*** Opening RECORDS SHOWN ***

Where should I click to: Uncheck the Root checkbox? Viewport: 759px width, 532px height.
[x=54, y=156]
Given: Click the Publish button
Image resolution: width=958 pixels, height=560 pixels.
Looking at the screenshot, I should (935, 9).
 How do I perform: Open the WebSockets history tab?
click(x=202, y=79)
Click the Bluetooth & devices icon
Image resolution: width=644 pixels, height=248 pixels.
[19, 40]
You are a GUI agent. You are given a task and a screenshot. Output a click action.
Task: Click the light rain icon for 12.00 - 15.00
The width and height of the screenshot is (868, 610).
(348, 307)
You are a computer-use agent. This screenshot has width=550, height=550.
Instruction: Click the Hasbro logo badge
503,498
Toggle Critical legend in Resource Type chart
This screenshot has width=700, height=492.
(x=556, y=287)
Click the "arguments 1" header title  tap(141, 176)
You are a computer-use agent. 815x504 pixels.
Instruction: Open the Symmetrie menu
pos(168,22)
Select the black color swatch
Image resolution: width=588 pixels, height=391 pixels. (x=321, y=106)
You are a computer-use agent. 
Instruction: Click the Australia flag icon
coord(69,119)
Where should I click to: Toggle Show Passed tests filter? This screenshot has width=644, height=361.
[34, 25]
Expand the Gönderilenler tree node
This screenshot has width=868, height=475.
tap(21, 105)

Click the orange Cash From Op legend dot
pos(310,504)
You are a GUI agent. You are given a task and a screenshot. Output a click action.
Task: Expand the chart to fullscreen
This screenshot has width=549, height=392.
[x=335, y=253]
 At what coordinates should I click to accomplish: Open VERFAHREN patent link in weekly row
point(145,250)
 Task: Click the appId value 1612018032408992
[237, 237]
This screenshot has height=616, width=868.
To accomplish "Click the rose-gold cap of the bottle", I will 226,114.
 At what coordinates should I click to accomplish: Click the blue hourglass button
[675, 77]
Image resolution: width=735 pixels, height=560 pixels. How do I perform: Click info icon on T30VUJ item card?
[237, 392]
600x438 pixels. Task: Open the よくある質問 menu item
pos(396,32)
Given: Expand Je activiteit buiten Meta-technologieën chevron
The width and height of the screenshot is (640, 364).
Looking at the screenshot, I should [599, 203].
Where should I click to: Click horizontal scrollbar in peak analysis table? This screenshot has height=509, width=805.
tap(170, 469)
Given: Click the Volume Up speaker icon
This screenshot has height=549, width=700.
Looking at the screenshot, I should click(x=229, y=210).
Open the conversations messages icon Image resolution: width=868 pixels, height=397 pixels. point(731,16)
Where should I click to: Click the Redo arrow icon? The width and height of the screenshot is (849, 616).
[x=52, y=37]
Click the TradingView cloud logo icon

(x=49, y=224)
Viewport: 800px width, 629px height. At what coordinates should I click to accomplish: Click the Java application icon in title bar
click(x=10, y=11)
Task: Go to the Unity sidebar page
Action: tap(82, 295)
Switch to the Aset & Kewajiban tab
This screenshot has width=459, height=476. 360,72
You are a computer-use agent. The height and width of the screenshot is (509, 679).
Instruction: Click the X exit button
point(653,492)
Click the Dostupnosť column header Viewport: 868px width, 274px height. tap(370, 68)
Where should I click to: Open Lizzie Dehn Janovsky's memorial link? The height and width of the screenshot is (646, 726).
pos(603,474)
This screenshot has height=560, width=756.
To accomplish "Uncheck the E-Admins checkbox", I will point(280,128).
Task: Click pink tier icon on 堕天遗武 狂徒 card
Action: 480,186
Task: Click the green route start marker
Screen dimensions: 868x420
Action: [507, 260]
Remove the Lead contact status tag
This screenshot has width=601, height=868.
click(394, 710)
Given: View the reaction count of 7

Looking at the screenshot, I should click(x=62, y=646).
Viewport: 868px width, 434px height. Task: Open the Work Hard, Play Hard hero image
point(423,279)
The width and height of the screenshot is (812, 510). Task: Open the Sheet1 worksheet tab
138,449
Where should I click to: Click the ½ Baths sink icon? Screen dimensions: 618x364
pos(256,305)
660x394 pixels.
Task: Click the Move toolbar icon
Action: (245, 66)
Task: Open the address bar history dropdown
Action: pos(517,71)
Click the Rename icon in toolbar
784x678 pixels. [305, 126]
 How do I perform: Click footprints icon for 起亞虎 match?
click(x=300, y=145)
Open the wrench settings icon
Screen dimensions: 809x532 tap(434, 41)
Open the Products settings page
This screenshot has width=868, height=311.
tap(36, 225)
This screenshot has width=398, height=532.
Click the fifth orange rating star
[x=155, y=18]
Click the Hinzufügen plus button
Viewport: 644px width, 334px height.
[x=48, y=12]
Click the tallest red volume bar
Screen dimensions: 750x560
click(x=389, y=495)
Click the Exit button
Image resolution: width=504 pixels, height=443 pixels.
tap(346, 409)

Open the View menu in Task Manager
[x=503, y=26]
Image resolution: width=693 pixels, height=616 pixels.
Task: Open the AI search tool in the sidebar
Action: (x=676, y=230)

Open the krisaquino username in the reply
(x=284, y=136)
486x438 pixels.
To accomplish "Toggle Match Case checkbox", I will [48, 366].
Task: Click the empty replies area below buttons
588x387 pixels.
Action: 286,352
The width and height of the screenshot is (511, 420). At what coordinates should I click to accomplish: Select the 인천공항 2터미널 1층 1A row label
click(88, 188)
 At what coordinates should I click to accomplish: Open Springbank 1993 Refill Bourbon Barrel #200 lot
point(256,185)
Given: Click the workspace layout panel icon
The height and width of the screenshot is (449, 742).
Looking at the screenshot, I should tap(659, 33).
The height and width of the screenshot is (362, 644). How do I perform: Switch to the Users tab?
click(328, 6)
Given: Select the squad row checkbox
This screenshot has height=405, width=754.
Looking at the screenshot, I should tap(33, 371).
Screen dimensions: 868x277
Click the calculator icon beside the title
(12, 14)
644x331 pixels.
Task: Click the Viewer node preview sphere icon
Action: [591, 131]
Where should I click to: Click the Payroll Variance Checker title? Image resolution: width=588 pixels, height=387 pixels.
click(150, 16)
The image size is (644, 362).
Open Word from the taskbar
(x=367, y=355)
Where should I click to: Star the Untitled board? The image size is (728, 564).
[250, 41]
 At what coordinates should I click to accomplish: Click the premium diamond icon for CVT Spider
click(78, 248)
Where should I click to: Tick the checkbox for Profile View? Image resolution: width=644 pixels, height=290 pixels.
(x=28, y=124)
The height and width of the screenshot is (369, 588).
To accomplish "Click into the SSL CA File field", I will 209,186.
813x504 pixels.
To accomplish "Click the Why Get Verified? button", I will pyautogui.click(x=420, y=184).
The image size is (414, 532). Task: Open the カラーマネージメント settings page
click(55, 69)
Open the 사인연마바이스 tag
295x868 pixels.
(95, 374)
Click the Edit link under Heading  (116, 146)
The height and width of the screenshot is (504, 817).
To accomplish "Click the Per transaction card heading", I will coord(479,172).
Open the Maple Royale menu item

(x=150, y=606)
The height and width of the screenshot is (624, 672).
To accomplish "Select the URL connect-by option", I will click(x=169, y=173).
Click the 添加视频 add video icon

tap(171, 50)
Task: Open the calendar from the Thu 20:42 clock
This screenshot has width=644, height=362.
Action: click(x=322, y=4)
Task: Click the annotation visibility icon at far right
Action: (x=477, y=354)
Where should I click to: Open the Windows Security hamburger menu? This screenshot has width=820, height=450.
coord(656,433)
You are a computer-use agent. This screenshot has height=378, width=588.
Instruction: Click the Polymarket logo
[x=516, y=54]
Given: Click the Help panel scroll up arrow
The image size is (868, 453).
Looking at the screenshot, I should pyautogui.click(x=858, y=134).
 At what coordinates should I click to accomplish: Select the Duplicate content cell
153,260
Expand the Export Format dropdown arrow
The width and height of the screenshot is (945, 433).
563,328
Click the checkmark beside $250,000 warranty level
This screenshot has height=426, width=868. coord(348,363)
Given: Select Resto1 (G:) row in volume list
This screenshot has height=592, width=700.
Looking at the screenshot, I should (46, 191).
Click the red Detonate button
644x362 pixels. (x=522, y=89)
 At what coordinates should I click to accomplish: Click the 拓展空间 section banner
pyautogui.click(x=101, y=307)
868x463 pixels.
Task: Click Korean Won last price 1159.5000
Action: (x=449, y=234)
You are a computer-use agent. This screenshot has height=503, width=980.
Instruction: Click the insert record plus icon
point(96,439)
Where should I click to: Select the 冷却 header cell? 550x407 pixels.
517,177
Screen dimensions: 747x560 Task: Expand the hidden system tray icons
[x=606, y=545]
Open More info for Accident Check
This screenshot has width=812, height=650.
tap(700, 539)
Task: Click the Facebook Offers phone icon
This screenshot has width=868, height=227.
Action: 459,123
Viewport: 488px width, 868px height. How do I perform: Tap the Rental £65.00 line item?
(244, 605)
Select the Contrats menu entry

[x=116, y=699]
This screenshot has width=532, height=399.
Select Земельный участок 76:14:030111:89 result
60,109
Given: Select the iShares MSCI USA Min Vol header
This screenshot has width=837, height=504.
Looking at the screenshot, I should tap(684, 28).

*** Closing RECORDS SHOWN ***

WHAT NEEDS TO BE DONE – The required output is the number of lines in the records that contain the word "panel", with nothing added.

WRITTEN RESPONSE – 2